Microsoft pulled an ad featuring Marina Abramović after internet trolls called her a satanist
This week Microsoft pulled an ad featuring Marina Abramović after a resurgence of conspiracy theories about the artist emerged involving satanism, Wikileaks, and Hillary Clinton’s former campaign chairman, John Podesta. The pressure on Microsoft mounted on Monday after InfoWars, a site run by noted conspiracy theorist and bogus vitamin supplement peddler Alex Jones, wrote about the ad, asking, “Would a tech company really want a Luciferian individual like her to be the face of their new “mixed reality” device because of her “art”?” The ad, which was for the mixed reality headset Hololens 2, was bombarded with over 20,000 dislikes, and Reddit threads devoted to the controversy began to pop up.
The ad featured Abramović talking about her first mixed reality work, called The Life, which is presented on the Hololens 2, and her hope for the technology’s future. “I believe that art of the future is art without objects,” she said. “This is just purely transmission of energy between the viewer and the artist. To me, mixed reality is this answer.” The video also featured interviews with the work’s director, Todd Eckert, and Alex Marshall, the vice president of Christie’s, which is planning to auction the work in October.
To understand where the allegations of satanism fit in, you’ve got to go way back to the worry-free days when Hillary Clinton was running for president and John Podesta was her campaign chairman. In 2014, Podesta’s brother, Todd, a well known art collector, was invited to Abramović's home for a “Spirit Cooking dinner” for donors of her Kickstarter campaign. In an email to Todd, Abramović asked if his brother would like to join them. “It was just a normal dinner,” Abramovic told ARTnews in 2016. “It was actually just a normal menu, which I call spirit cooking. There was no blood, no anything else. We just call things funny names, that’s all.” While John didn’t attend the dinner, in 2016 a cache of his hacked emails was published by Wikileaks. Among them was the email from Abramović, which had been forwarded to John by his brother.
From there, the corner of the internet that subscribes to theories like Pizzagate (which also originated from Podesta’s stolen emails), went wild, largely clinging to the idea that the dinner was a satanic ritual based on an old performance of Abramović’s in which she paints on walls phrases like "FRESH MORNiNG URiNE SPRiNKLE OVER NIGHTMARE DREAMS" and "SPiRiT COOKiNG," using pig’s blood.
The performance behind the ad, and by extension the ad itself, are worthwhile, breaking ground in both art and technology. The piece is expected to fetch in the ballpark of $775,000 in October as the first mixed reality artwork ever auctioned, and, as the ad pointed out, its use of Microsoft’s technology created an entirely new way to preserve a notoriously ephemeral form of art. “There is always this great idea of immortality,” Abramović says as she dons the headset and watches her own performance. “Once you die the work will never die because the work of art can continue. In performance [art] the piece is only in the memory of the audience and nowhere else. Here I am kept forever.”
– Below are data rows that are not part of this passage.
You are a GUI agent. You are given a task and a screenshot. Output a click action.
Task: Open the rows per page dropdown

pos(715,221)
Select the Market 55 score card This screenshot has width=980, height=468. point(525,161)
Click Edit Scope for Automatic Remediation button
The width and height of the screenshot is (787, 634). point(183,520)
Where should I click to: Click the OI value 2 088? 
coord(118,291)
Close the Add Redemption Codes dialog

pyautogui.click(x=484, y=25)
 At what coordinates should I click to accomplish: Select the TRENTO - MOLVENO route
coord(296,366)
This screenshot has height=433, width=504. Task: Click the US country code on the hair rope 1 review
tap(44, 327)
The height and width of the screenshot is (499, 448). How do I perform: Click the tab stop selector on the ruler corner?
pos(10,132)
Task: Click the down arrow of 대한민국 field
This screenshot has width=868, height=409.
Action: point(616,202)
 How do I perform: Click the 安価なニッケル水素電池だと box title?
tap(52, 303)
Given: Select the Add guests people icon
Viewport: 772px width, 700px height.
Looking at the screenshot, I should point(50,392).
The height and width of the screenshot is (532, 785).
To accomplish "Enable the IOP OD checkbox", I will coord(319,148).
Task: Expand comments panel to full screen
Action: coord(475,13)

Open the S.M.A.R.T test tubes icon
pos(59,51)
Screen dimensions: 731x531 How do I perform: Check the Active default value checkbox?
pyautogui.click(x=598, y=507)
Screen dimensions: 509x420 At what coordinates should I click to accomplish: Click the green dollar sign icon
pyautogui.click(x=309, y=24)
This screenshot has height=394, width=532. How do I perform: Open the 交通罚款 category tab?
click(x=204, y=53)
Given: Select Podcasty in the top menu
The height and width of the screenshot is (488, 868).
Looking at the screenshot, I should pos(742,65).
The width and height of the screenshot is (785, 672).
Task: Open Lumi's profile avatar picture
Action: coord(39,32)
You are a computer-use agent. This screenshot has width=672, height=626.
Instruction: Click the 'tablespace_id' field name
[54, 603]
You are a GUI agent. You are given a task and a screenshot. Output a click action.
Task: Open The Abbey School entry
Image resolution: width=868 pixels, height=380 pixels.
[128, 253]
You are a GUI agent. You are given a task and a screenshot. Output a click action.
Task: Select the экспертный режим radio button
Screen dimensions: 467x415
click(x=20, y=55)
Most companies would kill for this sort of collaboration with and endorsement from one of this generation’s most well-known artists. And, until this week, the whole satanic ritual thing had been largely forgotten, and was considered by most non-lizard-brain inclined people to be a funny side story about a wild time in American history. Which is why it’s disappointing that Microsoft, whose own co-founder Bill Gates is himself currently named in a bizarre conspiracy theory involving coronavirus and 5G technology that has resulted in the burning of cell towers, would pull the ad seemingly based on this sort of backlash. (Microsoft did not respond to a request for comment.)
This is just the latest in a long history of companies who appear unsure of how to handle internet controversy rooted in our hyper-partisan moment. During a time when tech platforms are pledging more than ever to fight misinformation and fake news, it’s especially disheartening to see one of the largest among them capitulate to an unhinged army of internet trolls.
Mic has reached out to Christie’s, whose plans to offer the work are presumably unchanged, as well as Abramović, and will update this post if we receive a response.